*DATASET:*
----------

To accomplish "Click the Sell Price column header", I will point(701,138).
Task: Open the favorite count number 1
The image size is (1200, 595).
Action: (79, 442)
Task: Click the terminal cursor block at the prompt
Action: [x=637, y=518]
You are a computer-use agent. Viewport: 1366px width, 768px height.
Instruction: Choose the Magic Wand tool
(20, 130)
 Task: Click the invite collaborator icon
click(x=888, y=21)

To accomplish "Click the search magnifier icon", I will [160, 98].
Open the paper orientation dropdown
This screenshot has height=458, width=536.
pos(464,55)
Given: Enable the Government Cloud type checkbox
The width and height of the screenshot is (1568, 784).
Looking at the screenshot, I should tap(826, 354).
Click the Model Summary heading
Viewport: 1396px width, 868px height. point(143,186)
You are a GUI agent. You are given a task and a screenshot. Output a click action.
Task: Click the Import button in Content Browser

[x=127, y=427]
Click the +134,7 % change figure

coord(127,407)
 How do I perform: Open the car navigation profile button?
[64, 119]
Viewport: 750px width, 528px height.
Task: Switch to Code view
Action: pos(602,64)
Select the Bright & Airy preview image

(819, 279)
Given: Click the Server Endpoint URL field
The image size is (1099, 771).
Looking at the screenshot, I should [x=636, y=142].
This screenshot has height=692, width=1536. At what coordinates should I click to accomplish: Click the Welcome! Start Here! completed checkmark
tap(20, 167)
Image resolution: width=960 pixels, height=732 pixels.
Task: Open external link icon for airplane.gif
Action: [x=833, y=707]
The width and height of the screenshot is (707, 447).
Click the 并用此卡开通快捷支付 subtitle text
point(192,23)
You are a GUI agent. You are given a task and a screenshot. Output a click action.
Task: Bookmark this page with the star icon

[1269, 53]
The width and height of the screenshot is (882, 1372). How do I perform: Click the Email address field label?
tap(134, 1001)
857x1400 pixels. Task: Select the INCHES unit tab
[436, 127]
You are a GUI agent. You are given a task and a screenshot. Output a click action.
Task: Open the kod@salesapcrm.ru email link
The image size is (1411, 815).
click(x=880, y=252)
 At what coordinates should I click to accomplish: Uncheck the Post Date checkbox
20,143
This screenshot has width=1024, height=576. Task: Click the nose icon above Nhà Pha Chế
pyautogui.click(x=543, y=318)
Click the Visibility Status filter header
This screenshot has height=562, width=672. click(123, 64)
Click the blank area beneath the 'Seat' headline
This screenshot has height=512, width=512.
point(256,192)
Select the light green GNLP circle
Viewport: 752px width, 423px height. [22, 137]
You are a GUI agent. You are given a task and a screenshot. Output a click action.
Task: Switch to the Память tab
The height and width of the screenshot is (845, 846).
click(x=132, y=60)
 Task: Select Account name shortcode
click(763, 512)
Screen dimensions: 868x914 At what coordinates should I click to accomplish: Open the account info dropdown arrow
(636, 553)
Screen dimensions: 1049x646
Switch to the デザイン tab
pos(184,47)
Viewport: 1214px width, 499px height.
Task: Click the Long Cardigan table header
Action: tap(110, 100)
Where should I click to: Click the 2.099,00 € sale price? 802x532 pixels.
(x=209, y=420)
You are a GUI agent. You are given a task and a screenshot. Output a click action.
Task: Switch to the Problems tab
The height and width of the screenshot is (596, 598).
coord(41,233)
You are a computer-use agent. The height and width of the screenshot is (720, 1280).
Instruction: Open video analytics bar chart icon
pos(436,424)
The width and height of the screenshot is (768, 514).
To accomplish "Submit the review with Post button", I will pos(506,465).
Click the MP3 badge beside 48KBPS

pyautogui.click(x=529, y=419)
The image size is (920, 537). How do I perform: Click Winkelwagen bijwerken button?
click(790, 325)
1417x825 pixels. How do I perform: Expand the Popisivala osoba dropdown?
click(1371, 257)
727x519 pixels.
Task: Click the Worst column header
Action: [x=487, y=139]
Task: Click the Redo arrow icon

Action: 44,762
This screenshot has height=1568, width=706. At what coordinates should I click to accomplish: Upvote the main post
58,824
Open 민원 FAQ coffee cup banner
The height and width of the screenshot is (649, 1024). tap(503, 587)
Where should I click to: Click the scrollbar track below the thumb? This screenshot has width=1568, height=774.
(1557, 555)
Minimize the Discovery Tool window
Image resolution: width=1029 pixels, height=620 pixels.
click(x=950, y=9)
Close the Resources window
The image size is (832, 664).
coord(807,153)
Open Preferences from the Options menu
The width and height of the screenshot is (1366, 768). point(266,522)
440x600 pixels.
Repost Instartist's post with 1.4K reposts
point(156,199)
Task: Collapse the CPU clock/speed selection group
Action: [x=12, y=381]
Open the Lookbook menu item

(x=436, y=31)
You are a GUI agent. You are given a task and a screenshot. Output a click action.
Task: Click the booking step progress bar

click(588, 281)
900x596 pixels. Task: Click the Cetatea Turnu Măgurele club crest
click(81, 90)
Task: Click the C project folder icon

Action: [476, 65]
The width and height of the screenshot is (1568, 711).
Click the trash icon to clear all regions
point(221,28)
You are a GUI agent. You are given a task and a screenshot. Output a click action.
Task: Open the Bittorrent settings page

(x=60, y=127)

----------

*WHAT IS NEEDED:* The entire set of records should be returned exactly.

*YOUR RESPONSE:*
To accomplish "Click the Sell Price column header", I will point(701,138).
Task: Open the favorite count number 1
The image size is (1200, 595).
Action: (79, 442)
Task: Click the terminal cursor block at the prompt
Action: [x=637, y=518]
You are a computer-use agent. Viewport: 1366px width, 768px height.
Instruction: Choose the Magic Wand tool
(20, 130)
 Task: Click the invite collaborator icon
click(x=888, y=21)

To accomplish "Click the search magnifier icon", I will [160, 98].
Open the paper orientation dropdown
This screenshot has height=458, width=536.
pos(464,55)
Given: Enable the Government Cloud type checkbox
The width and height of the screenshot is (1568, 784).
Looking at the screenshot, I should tap(826, 354).
Click the Model Summary heading
Viewport: 1396px width, 868px height. point(143,186)
You are a GUI agent. You are given a task and a screenshot. Output a click action.
Task: Click the Import button in Content Browser

[x=127, y=427]
Click the +134,7 % change figure

coord(127,407)
 How do I perform: Open the car navigation profile button?
[64, 119]
Viewport: 750px width, 528px height.
Task: Switch to Code view
Action: pos(602,64)
Select the Bright & Airy preview image

(819, 279)
Given: Click the Server Endpoint URL field
The image size is (1099, 771).
Looking at the screenshot, I should [x=636, y=142].
This screenshot has height=692, width=1536. At what coordinates should I click to accomplish: Click the Welcome! Start Here! completed checkmark
tap(20, 167)
Image resolution: width=960 pixels, height=732 pixels.
Task: Open external link icon for airplane.gif
Action: [x=833, y=707]
The width and height of the screenshot is (707, 447).
Click the 并用此卡开通快捷支付 subtitle text
point(192,23)
You are a GUI agent. You are given a task and a screenshot. Output a click action.
Task: Bookmark this page with the star icon

[1269, 53]
The width and height of the screenshot is (882, 1372). How do I perform: Click the Email address field label?
tap(134, 1001)
857x1400 pixels. Task: Select the INCHES unit tab
[436, 127]
You are a GUI agent. You are given a task and a screenshot. Output a click action.
Task: Open the kod@salesapcrm.ru email link
The image size is (1411, 815).
click(x=880, y=252)
 At what coordinates should I click to accomplish: Uncheck the Post Date checkbox
20,143
This screenshot has width=1024, height=576. Task: Click the nose icon above Nhà Pha Chế
pyautogui.click(x=543, y=318)
Click the Visibility Status filter header
This screenshot has height=562, width=672. click(123, 64)
Click the blank area beneath the 'Seat' headline
This screenshot has height=512, width=512.
point(256,192)
Select the light green GNLP circle
Viewport: 752px width, 423px height. [22, 137]
You are a GUI agent. You are given a task and a screenshot. Output a click action.
Task: Switch to the Память tab
The height and width of the screenshot is (845, 846).
click(x=132, y=60)
 Task: Select Account name shortcode
click(763, 512)
Screen dimensions: 868x914 At what coordinates should I click to accomplish: Open the account info dropdown arrow
(636, 553)
Screen dimensions: 1049x646
Switch to the デザイン tab
pos(184,47)
Viewport: 1214px width, 499px height.
Task: Click the Long Cardigan table header
Action: tap(110, 100)
Where should I click to: Click the 2.099,00 € sale price? 802x532 pixels.
(x=209, y=420)
You are a GUI agent. You are given a task and a screenshot. Output a click action.
Task: Switch to the Problems tab
The height and width of the screenshot is (596, 598).
coord(41,233)
You are a computer-use agent. The height and width of the screenshot is (720, 1280).
Instruction: Open video analytics bar chart icon
pos(436,424)
The width and height of the screenshot is (768, 514).
To accomplish "Submit the review with Post button", I will pos(506,465).
Click the MP3 badge beside 48KBPS

pyautogui.click(x=529, y=419)
The image size is (920, 537). How do I perform: Click Winkelwagen bijwerken button?
click(790, 325)
1417x825 pixels. How do I perform: Expand the Popisivala osoba dropdown?
click(1371, 257)
727x519 pixels.
Task: Click the Worst column header
Action: [x=487, y=139]
Task: Click the Redo arrow icon

Action: 44,762
This screenshot has height=1568, width=706. At what coordinates should I click to accomplish: Upvote the main post
58,824
Open 민원 FAQ coffee cup banner
The height and width of the screenshot is (649, 1024). tap(503, 587)
Where should I click to: Click the scrollbar track below the thumb? This screenshot has width=1568, height=774.
(1557, 555)
Minimize the Discovery Tool window
Image resolution: width=1029 pixels, height=620 pixels.
click(x=950, y=9)
Close the Resources window
The image size is (832, 664).
coord(807,153)
Open Preferences from the Options menu
The width and height of the screenshot is (1366, 768). point(266,522)
440x600 pixels.
Repost Instartist's post with 1.4K reposts
point(156,199)
Task: Collapse the CPU clock/speed selection group
Action: [x=12, y=381]
Open the Lookbook menu item

(x=436, y=31)
You are a GUI agent. You are given a task and a screenshot. Output a click action.
Task: Click the booking step progress bar

click(588, 281)
900x596 pixels. Task: Click the Cetatea Turnu Măgurele club crest
click(81, 90)
Task: Click the C project folder icon

Action: [476, 65]
The width and height of the screenshot is (1568, 711).
Click the trash icon to clear all regions
point(221,28)
You are a GUI agent. You are given a task and a screenshot. Output a click action.
Task: Open the Bittorrent settings page

(x=60, y=127)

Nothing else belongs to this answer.